[Dataset entries]
....................

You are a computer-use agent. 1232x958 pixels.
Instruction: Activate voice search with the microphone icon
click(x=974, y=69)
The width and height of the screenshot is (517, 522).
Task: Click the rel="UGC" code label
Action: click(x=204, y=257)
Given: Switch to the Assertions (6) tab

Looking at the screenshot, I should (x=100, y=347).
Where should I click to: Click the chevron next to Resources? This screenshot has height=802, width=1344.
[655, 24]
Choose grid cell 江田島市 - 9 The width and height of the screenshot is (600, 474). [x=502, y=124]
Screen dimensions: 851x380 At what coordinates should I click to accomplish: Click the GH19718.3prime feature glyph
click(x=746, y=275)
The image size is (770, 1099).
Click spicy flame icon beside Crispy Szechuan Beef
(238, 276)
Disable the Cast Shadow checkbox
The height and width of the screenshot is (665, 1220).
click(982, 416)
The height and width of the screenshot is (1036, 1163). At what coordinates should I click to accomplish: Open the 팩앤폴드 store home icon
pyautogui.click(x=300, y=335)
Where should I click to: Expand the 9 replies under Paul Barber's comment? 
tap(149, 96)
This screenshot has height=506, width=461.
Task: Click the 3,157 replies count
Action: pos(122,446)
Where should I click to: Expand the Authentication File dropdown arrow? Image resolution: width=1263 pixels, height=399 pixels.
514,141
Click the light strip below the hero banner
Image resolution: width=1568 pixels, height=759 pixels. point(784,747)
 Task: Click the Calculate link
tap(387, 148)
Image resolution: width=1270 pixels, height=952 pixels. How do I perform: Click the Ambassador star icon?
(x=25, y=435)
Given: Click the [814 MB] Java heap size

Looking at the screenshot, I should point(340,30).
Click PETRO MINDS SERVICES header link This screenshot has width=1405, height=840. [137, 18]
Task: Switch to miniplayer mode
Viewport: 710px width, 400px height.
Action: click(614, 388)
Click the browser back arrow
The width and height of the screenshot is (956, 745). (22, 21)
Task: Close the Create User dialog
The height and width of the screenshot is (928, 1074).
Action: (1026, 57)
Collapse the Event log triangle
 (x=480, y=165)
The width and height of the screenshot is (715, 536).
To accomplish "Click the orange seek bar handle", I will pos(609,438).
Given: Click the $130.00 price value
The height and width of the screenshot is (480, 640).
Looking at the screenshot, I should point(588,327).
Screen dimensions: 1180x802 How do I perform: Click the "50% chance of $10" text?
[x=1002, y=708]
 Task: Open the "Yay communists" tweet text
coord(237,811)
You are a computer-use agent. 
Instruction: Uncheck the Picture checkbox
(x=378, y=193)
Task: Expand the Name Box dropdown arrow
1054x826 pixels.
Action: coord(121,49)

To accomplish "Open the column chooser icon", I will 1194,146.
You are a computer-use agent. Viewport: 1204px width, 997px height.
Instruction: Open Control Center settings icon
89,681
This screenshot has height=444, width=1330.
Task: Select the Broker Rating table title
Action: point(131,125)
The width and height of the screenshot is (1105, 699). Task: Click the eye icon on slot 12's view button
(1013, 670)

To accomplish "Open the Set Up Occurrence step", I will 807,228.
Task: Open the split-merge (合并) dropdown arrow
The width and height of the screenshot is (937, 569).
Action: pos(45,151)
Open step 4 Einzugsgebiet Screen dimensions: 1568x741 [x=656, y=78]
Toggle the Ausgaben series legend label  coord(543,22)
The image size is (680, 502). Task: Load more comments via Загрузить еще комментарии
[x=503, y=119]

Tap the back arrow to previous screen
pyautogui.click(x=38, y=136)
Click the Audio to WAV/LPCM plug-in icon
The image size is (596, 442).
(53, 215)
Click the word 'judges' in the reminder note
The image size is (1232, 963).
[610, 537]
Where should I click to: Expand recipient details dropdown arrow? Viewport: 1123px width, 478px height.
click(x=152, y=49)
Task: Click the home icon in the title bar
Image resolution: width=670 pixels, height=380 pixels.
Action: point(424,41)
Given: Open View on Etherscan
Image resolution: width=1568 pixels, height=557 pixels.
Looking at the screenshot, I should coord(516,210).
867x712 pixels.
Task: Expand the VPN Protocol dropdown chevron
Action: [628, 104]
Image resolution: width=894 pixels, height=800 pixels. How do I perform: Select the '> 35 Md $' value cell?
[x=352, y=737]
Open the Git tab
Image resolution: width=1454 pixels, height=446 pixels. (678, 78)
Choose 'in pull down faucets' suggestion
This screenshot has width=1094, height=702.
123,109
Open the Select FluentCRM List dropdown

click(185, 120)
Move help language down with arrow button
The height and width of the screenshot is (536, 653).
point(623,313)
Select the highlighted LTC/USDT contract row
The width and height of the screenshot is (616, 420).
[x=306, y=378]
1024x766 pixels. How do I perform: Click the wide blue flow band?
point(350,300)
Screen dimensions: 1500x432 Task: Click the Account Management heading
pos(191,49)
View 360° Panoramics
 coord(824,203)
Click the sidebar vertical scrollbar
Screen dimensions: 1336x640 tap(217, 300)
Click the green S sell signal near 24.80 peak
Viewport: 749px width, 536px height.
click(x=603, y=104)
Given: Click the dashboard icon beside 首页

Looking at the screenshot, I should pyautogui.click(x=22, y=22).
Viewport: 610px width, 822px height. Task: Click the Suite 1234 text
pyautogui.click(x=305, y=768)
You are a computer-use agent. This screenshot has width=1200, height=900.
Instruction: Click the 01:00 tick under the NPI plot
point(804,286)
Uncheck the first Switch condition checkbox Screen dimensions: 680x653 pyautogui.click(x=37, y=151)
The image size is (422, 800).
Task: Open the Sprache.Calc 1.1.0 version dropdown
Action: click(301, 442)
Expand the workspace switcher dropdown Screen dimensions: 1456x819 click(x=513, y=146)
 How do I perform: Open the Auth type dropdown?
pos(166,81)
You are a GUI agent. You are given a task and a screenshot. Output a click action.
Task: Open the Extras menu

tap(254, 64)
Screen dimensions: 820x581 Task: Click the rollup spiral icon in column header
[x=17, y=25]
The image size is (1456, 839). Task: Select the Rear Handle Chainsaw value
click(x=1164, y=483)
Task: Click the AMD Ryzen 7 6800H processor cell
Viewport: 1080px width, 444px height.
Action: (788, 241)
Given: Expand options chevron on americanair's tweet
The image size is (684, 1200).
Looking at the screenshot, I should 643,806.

....................

Which lines of the records above contain the word "will"? Copy each of them.

To accomplish "Click the orange seek bar handle", I will pos(609,438).
To accomplish "Open the column chooser icon", I will 1194,146.
To accomplish "Open the Set Up Occurrence step", I will 807,228.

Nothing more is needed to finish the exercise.